Que ce soit pour la vitamine C ou autre vitamine, dans le cadre d’une hygiène alimentaire normale et d’un entraînement bien contrôlé, il n’y a pas, sauf cas particulier, nécessité d’apporter une supplémentation en vitamine chez l’enfant et l’adolescent sportif. Une pratique supérieure à 5 heures / semaine peut permettre de s’interroger sur quelques adaptations en fonction de l’hygiène alimentaire et des états de fatigue dus à un surentraînement ou à la compétition.

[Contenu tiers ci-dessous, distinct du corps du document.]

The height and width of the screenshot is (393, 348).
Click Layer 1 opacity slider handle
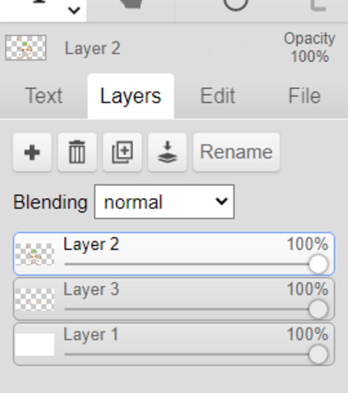318,354
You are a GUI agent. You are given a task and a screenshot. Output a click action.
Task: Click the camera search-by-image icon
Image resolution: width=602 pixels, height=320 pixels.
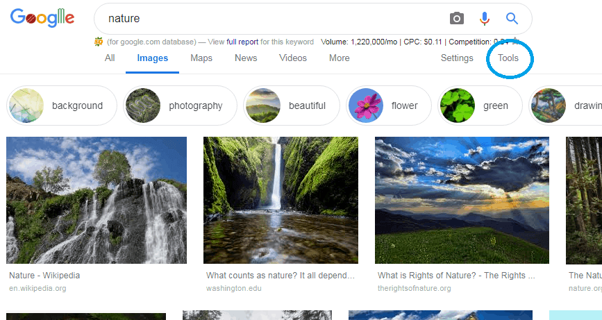pyautogui.click(x=456, y=19)
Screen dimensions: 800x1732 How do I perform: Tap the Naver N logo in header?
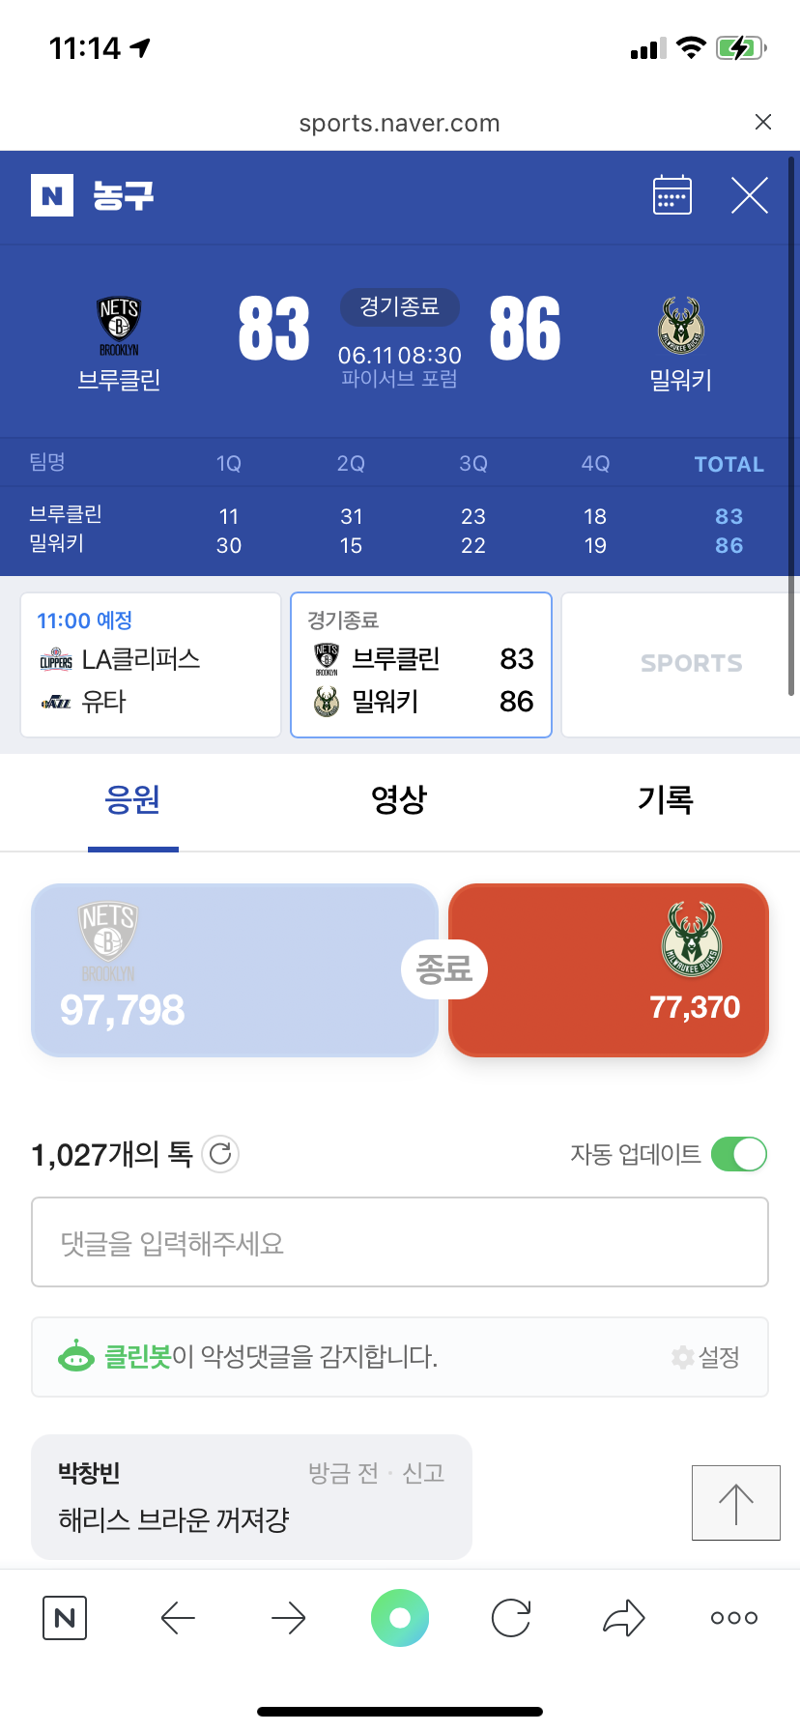coord(52,195)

En aucun cas, un excès en vitamine permet de stimuler et d’améliorer la performance. Prendre des vitamines sans contrôle peut conduire à des hypervitaminoses ayant des effets contraires à ceux recherchés. Le suivi médical, la bonne pratique des entraînements, la bonne hygiène de vie et une alimentation équilibrée sont des réponses adaptées à la prise inutile de vitamines, qui est dans une certaine mesure une première démarche vers une conduite dopante.